I've never heard of DAVRO but what he's doing seems to be textbook. You're in a spin because you know what he's saying is not true and doesn't reflect reality. He's turning things on their head to puzzle and confuse you: gaslighting.

He's "going there" because he's getting increasingly desperate - you're consistently not reacting the way he wants so he's trying new levels of manipulation and pushing new buttons. This is just ever more proof that he is not someone you deserve to be stuck with for eternity.

It's not about who's right or wrong. This is about you making a decision about what you want the rest of your life to be. If the strip club was fixable, and the lies weren't enough, he's now cementing himself as an abusive man child and showing you that he is just not a safe person to be in an intimidate relationship with anymore.

I really am not a LTB type, but I have experience of this and I feel every shard of your pain and anger. I am sorry this is happening but I'm also gobsmacked he's making himself look so bloody awful.

If he does believe you are the abusive manipulator he says you are then you're not right together anyway.

The sooner he realises this is happening (and he will, and he may or may not realise, in the cold light of day, how much of this he is directly responsible for) the sooner your life will become exponentially easier xxxx

AmIpg · 18/12/2020 08:47

God, this reminds me of an ex. I really couldn't see it at the time but he made me out to be the awful person when actually it was him. Abuse, gaslighting, the lot. It actually made me seriously mentally ill in the end. These men are NOT worth people like you and I.

justilou1 · 18/12/2020 08:48

If you must respond, just write “Ok” and see what diatribe that invokes. Then see who exactly is abusive

FestiveStuffing · 18/12/2020 08:52

@justilou1

If you must respond, just write “Ok” and see what diatribe that invokes. Then see who exactly is abusive
I don't think I'd say OK, because it could be interpted as an admission of guilt. I'd probably ignore, but if I had to respond, it'd be along the lines of Confused.
FestiveStuffing · 18/12/2020 08:53

Whoops, wrong emoji. It'd be Hmm. It'd be single emoji based.

pickledonionmonstermunchyum · 18/12/2020 11:23

He left because he knows it will scare the shit out of you and he will get you back into your box. Honestly OP, I can't believe you're falling for this reverse psychology shit.
If you take him back you deserve everything you get.

NettleTea · 18/12/2020 12:50

You know what, even if you HAD been in a rage, it was perfectly justified.

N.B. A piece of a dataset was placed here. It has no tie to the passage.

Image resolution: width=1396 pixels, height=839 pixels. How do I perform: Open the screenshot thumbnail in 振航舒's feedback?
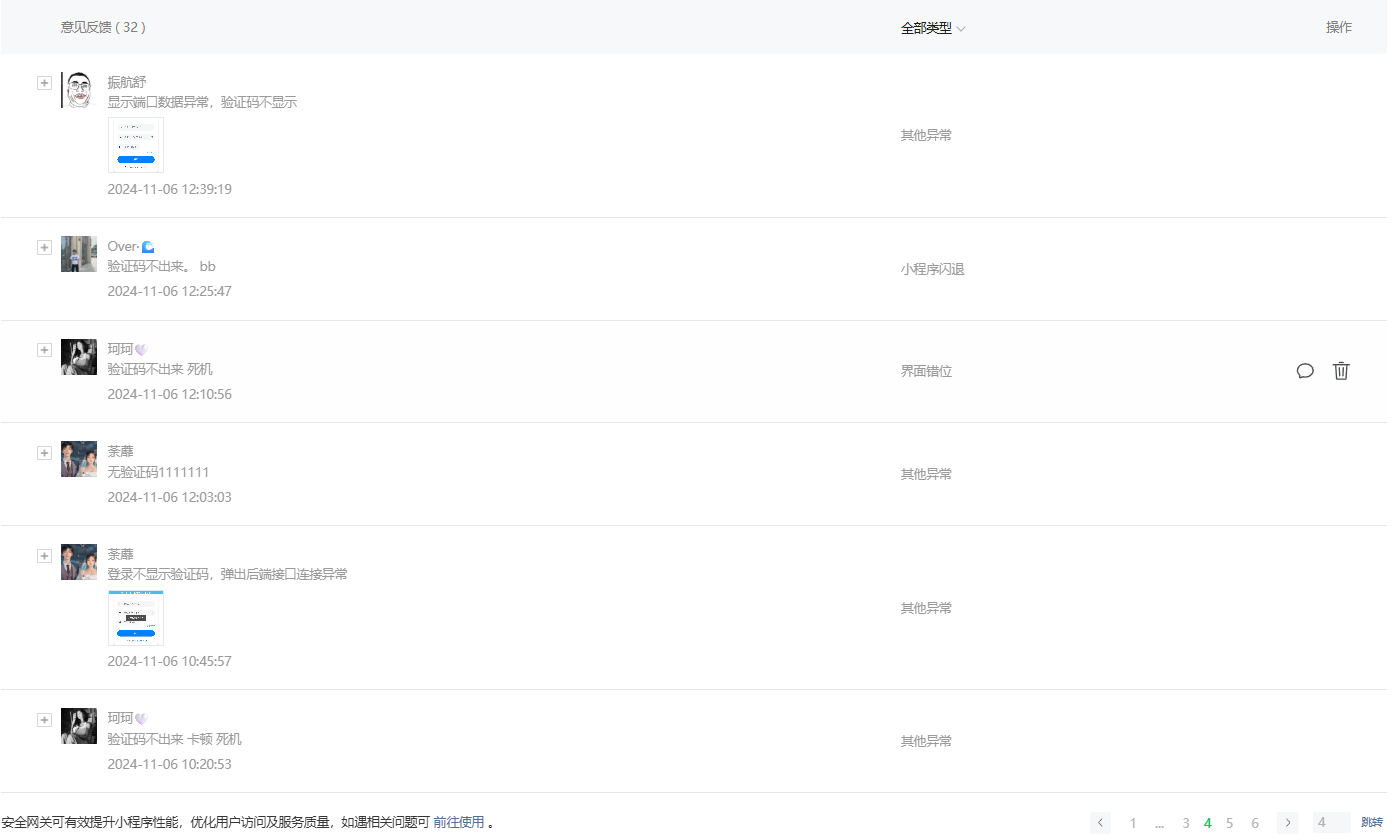click(x=136, y=145)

And its not emotional or verbal abuse to hold someone accountable for dispicable behaviour

He left because his usual threat of leaving hadnt made you STFU, and he gambled on the fact of him walking out of the door would be the thing to terrify you into backing down, because he believes you will do anything to avoid the marriage break up, and he is playing on that need in you to avoid abandonment.

It seems from previous posts that this is an ongoing thing - from his threats to leave right at the start of the marriage, he likes to keep you scared and this has gradually worn you down, as you have let him get away with alot in order to avoid his threats.

Even when you kicked him out in the summer, he has viewed coming back not as a last chance, but as proof that he can behave how he wants and you will take him back. He probably thought you were getting a bit too confident, what with your book writing and everything, a bit too comfortable in the marriage, so needed something to knock you back into place. Because men like this dont want their wives doing well and being self confident. He wants you doubting and scared that he might leave, because like that he can behave how he likes and have nobody to answer to.

he has even said it. If he comes back you need to stop all your 'behaviour' - all your questioning, all your anger, all your writing, all your everything. Just be quiet and complient and a nice wifey. And he is not to blame at all, because he uttered the words 'Im sorry' and that should be that.

Not an example to set your children. Not if you dont want to watch them follow the same patterns of behaviours into their own relationships.